-- Source passage --
*-*-*
HDU 4816 Bathysphere（数学）（2013 Asia Regional Changchun）

题目链接：http://acm.hdu.edu.cn/showproblem.php?pid=4816

Problem Description

The Bathysphere is a spherical deep-sea submersible which was unpowered and lowered into the ocean on a cable, and was used to conduct a series of dives under the sea. The Bathysphere was designed for studying undersea wildlife.

The Bathysphere was conducted from the deck of a ship. After counted, the ship should not move, so choosing the position where the Bathysphere was conducted is important.

A group of scientists want to study the secrets of undersea world along the equator, and they would like to use the Bathysphere. They want to choose the position where the Bathysphere can dive as deep as possible. Before conducting the Bathysphere, they have a map of the seabed, which tell them the shape of the seabed. They draw a line on the equator of the map to mark where they will release the Bathysphere, as a number axis. Suppose the axis is draw from 0 to L. But when they release the Bathysphere, they can't know where they are accurately, i.e., if they choose position x to release the Bathysphere, the real position will distribute between x-d and x+d with an equal probability, where d is given. The objective of the scientists is very simple, i.e., to maximize the expected depth.

For the ease of presentation, the shape of the seabed is described as a poly line. Given N points ) , ( X_i,Y_i ) as the vertices, where X_i and Y_i indicate the position and the depth of the i-th vertex, respectively, the ploy line is composed of the line segments that connect consecutive vertices.
*-*-*
Using the Bathysphere problem statement, explain in one to three sentences why choosing a release position x does not fix the depth the Bathysphere reaches. The data that follows comes from a separate source.

-- Source material --
*-*-*
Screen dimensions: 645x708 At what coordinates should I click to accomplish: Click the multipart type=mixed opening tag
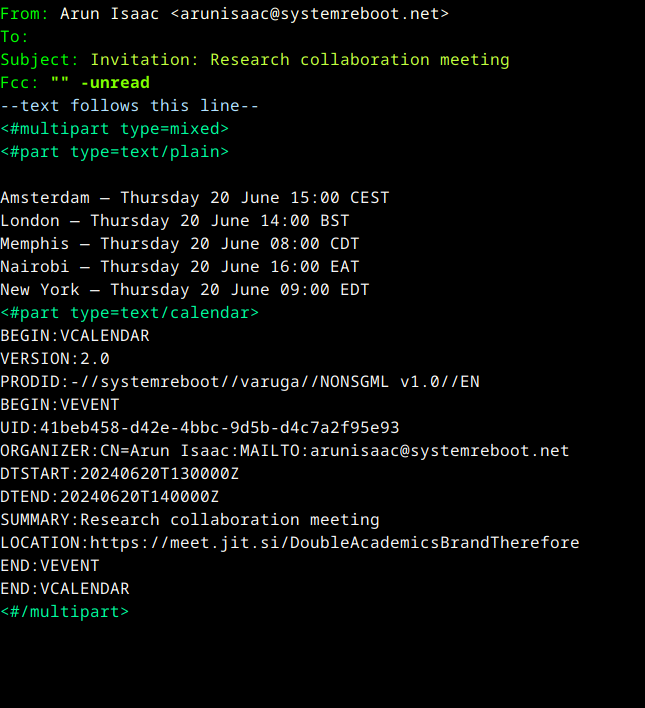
*-*-*
-- Written solution --
The scientists cannot know their location accurately when they release the Bathysphere. If they choose position x, the real position falls anywhere between x-d and x+d with equal probability. Their goal is therefore to maximize the expected depth.